Cefaly yesterday released data from a trial of its Cefaly Acute device designed for the acute treatment of migraines, touting that its migraine abortion capabilities outperformed current published data on triptans and other medical drugs under investigation for the acute treatment of migraines.
The New York City-based company’s flagship Cefaly Acute device is FDA-approved as an external trigeminal nerve stimulation device designed to prevent frequent episodic migraines. The device can also help patients who are normally unaffected by oral migraine medication.
Based on data from the trial, Cefaly said it is planning to move forward with a Phase 3 clinical trial in the US with hopes to complete the study by the end of 2018.
In the trial, researchers used a design identical to those used to test abortive migraine medication, including currently cleared medications such as Triptan and new drugs under investigation, the company said.
Results from the trial showed that 70.8% of patients treated with Cefaly Acute for two hours reported pain relief, with 35.4% of patients reporting being pain free.
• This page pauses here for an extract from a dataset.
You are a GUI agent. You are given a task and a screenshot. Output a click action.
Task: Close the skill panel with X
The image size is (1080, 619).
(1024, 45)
A total of 60.4% of patients reported freedom from the most bothersome symptoms.
Comparatively, data on the experimental Lasmiditan reported a 59% rate of pain relief in patients at 2 hours, with 32.2% reported as pain free and 40.9% were MBS-free. Other experimental pharmaceutical candidates reported similar results, Cefaly reported.
At 24-hours, sustained pain freedom reported with the Cefaly Acute was 25%, the company said.
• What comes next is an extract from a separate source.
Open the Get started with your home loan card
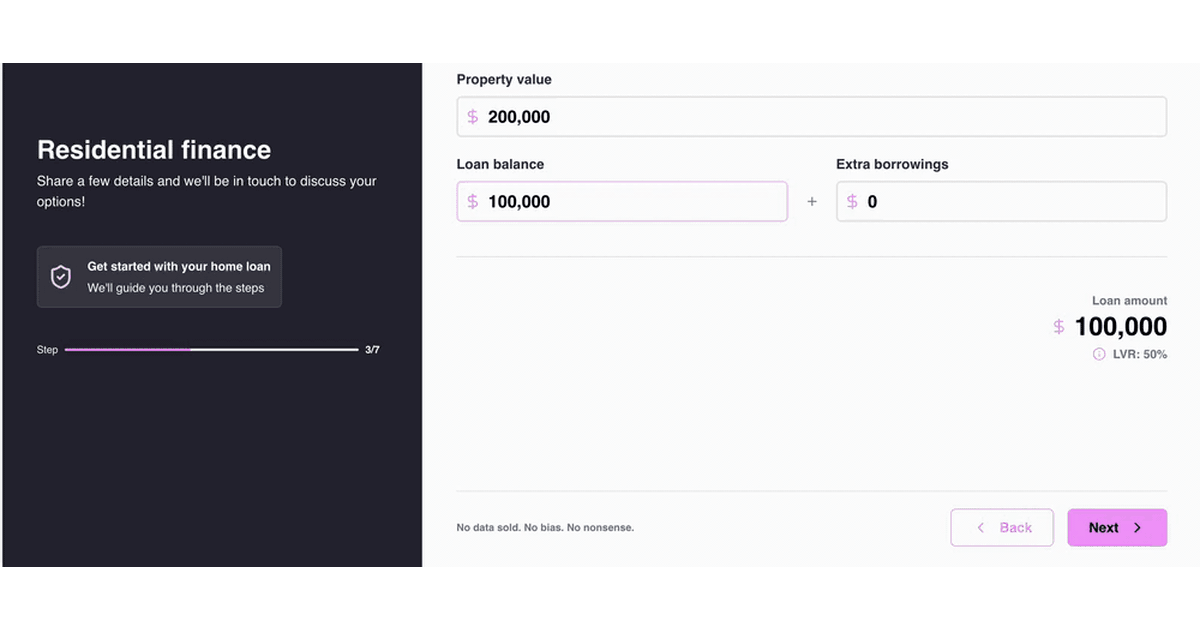 click(159, 277)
“We’ve made huge technical advances in recent years that have led to new device generations that are much more efficient than before. Recent improvements led to the Cefaly Acute and now the new clinical data shows that it offers the best solution for the abortive treatment of migraine. We are very excited by these results and eager to begin Phase 3 to provide full evidence that Cefaly Acute as the first line abortive migraine therapy offers better efficacy than the triptans, fulfilling patients’ unmet needs, and having next-to-no side effects, while remaining the cheapest overall treatment,” CEO Dr. Pierre Rigaux said in a press release.